Across the Western world, educators and researchers increasingly claim that children struggle to read because they lack phonemic awareness—the ability to identify, isolate, and manipulate individual sounds in spoken words. This idea has become the cornerstone of reading interventions, teacher training, and curriculum design. But what if the problem isn’t in the child’s brain at all?
What if it’s in the way phonics is taught?
🔊 Phonemic Awareness Is Not the Problem
Phonemic awareness is a universal human skill. Children who speak Pinyin (Mandarin) , or Malay already demonstrate the ability to hear and produce phonemes. Take the /b/ sound—a voiced bilabial stop. It exists across languages. If a child can say a word like babi fluently, they’ve already shown they can isolate and blend /b/ with vowels. That’s phonemic awareness in action.
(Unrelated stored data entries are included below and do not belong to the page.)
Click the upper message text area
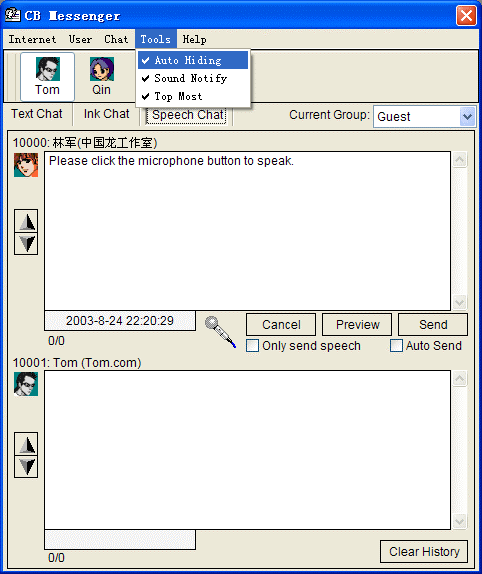Viewport: 482px width, 574px height. pos(247,231)
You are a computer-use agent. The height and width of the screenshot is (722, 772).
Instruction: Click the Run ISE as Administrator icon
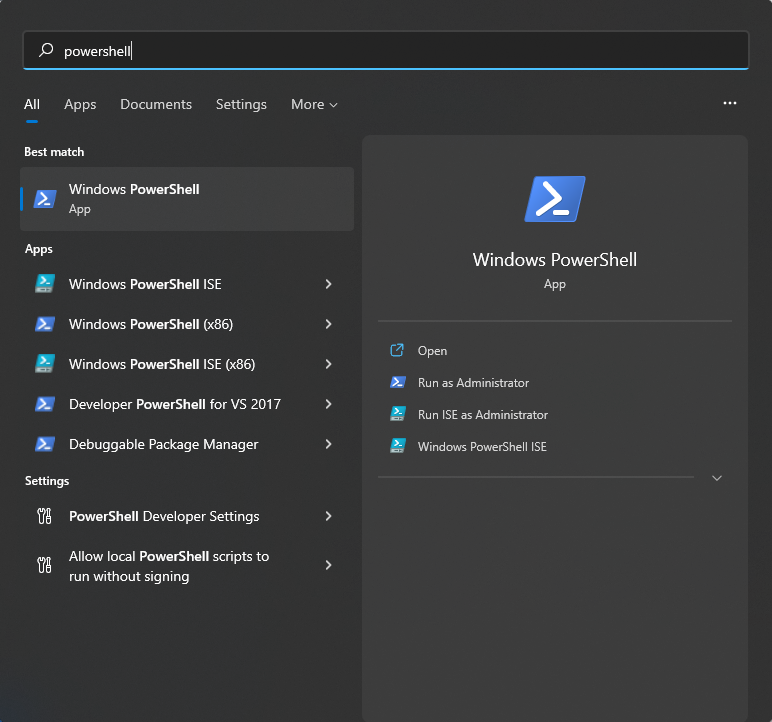398,414
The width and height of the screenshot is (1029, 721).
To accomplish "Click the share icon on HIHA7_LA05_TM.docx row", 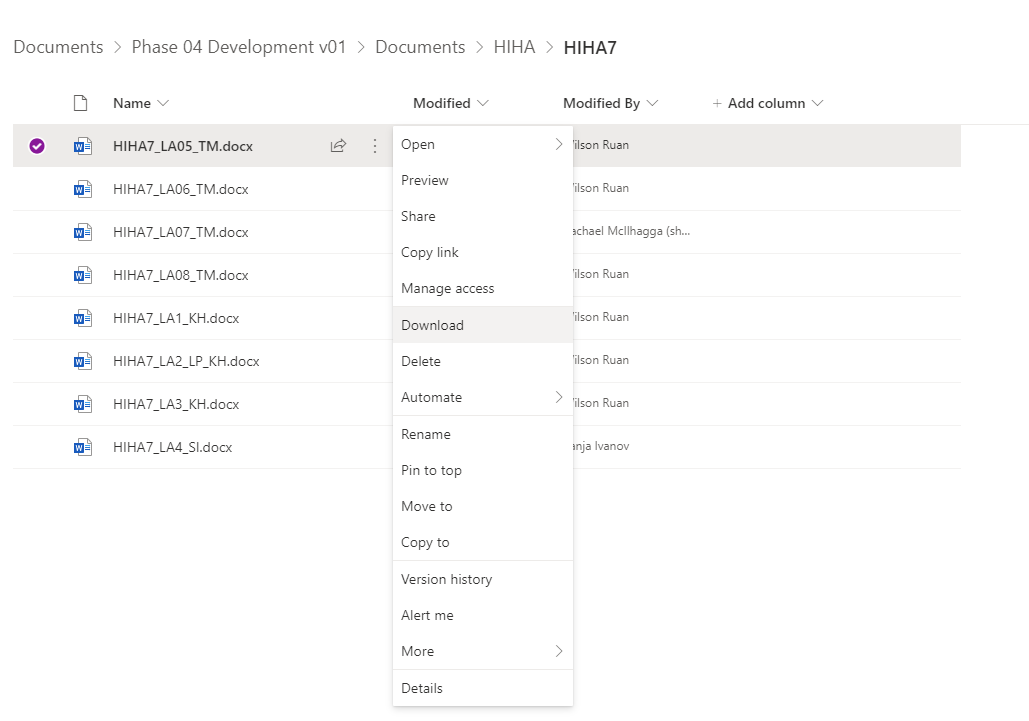I will pyautogui.click(x=338, y=146).

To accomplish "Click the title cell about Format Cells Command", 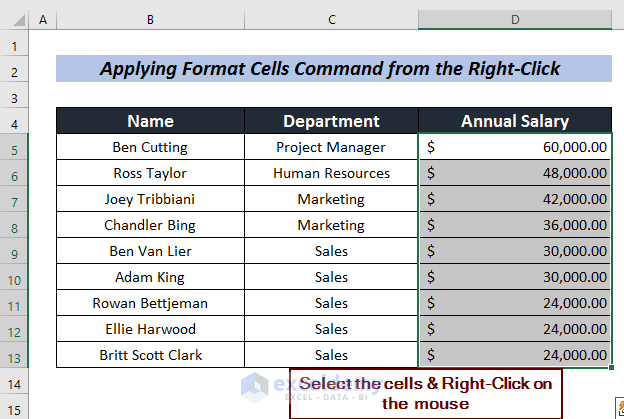I will click(333, 70).
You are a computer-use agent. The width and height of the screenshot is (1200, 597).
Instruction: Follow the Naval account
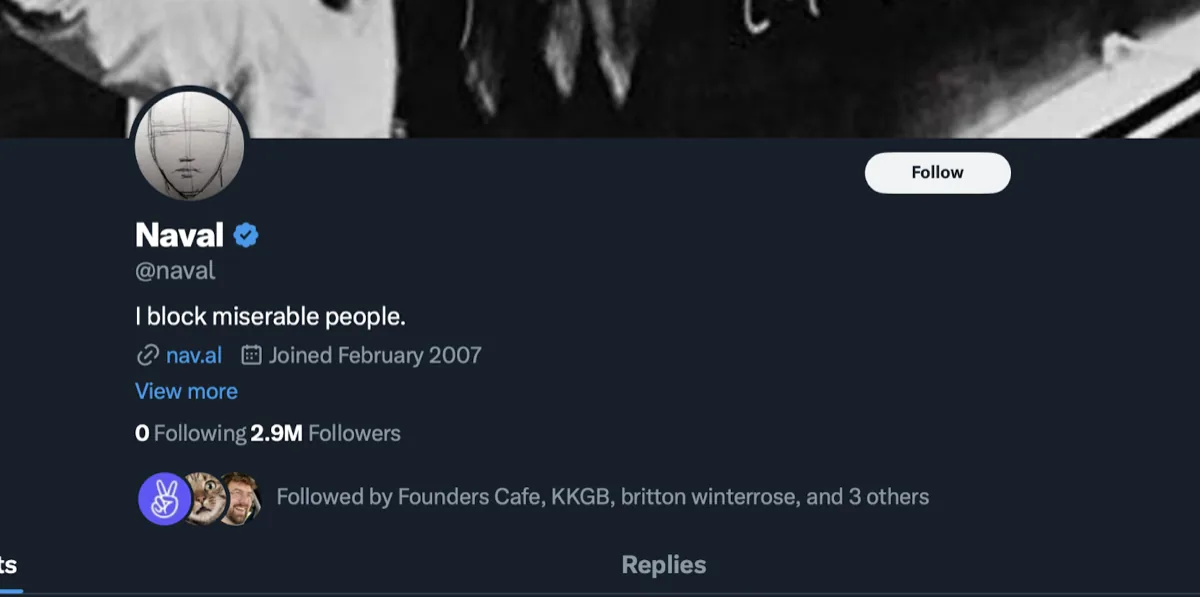[x=937, y=173]
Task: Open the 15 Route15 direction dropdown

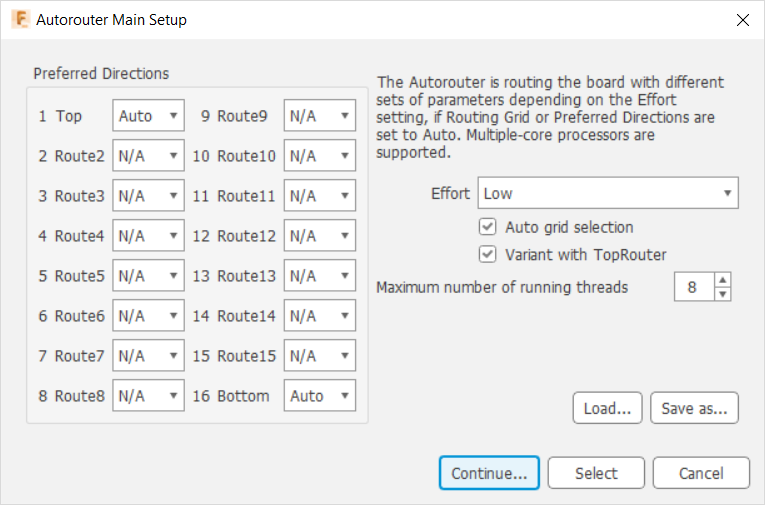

So when that same child encounters the English word bat, the decoding process should be seamless. The sound is identical. The skill is transferable. Yet many children hesitate, substitute sounds, or stall. Why?
📚 The Real Culprit: Distorted Phonics Instruction
The issue isn’t a lack of phonemic awareness—it’s how English phonics is taught.
In many classrooms, consonants are taught with an added schwa vowel: b becomes “buh” (/bə/), d becomes “duh” (/də/), and so on.
This “continuant” method is meant to aid blending, but it distorts the pure phoneme.
Now imagine a child trying to decode bat. Instead of blending /b/ + /a/ + /t/, they’re trying to blend /bə/ + /a/ + /tə/. The result is confusion, not clarity. The child’s hesitation is then misinterpreted as a phonemic awareness deficit—when in fact, it’s a mismatch between what they know and what they’re being taught.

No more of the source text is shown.